It is Friday and that means it is time for Friday's Forgotten Books. Barry is back with another review that also serves to kick off the month of June nicely....
A good student as well as a spectacular basketball player,
William Coleman is, in the words of sheriff's lieutenant Tom Pine to his friend
Morgan Hunt, "a blue chipper" as far as college recruiters are
concerned. When Hunt asks what he means, Pine says, "A solid bet. He's the
kind of kid who, if you get him, won't steal cars, burn the library down, or
flunk out of school. And if you give him four other players who aren't just
warm bodies, then he'll win you a championship."
Morgan Hunt, a man with a past that includes prison time for
killing a man, for which he received a governor's pardon obtained by attorney
Nat Semmes, now works as a private investigator, usually on behalf of Semmes. As
it turns out, Semmes has done some work for William Coleman's mother: getting
probation for William's brother Jackson, a man with a history of trouble whom
Semmes is certain is "doomed" and likely to end up in prison.
It's not long before his prediction comes true. Jackson is jailed for the
murder of another man in a drug deal gone haywire. The day after, as Hunt
learns when Tom Pine takes him to meet William's and Jackson's mother, a man
showed up at her door claiming to be a friend of Jackson's. He told her that he could get the prosecutor
to charge Jackson
with manslaughter or possibly even self-defense instead of first-degree murder,
which could land him in the electric chair, if William would agree to play
basketball for the state university.
It's not long after Hunt goes looking for the man that
murder occurs and that his own life and the life of Jessie Beaudreaux, the
woman he's involved with, are imperiled. While trying to track down the person
who is behind the scheme, he encounters a radio sports reporter, a successful
coach, hired thugs, some wealthy "boosters," and learns how extensive,
extreme, callous and cutthroat boosterism can be.
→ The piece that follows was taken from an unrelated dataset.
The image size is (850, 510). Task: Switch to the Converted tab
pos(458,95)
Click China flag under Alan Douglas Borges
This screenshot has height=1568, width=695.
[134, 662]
Morgan Hunt's first-person narrative shows him to be an
intelligent, sensitive, and literate man who is nevertheless street-savvy,
street-crude, and tough when he has to be. Author Geoffrey Norman has an
excellent sense of pace and character, and his prose sparkles with vivid
descriptions and colorful turns of phrase. Several blurbs on the paperback
edition I read imply comparisons between Morgan Hunt and John D. MacDonald's
Travis McGee. Although I think Hunt is very much his own man and needn't be
compared to anyone, if I had to choose someone he's reminiscent of, it would be
James Lee Burke's Dave Robicheaux more than McGee.
Not for readers who dislike raw language or onstage
violence, Blue Chipper is recommended to fans of top-shelf hardboiled
detective fiction.
Barry Ergang (c)2012
Blue Chipper is one of the many books Barry Ergang
has available for purchase from his personal collection at http://www.barryergangbooksforsale.yolasite.com/ He'll contribute 20% of the purchase price of the books to our
fund, so please have a look at his lists, which have recently been added to. Some
of his written work is available in e-book formats at Amazon.com (http://www.amazon.com/-/e/B005GXMF86) and at
Smashwords (http://www.smashwords.com/profile/view/cassidy20)
2 comments:
I liked this one when I read it several years ago. Nice review.
I enjoyed the Morgan Hunt series, but figured it really qualified for Forgotten.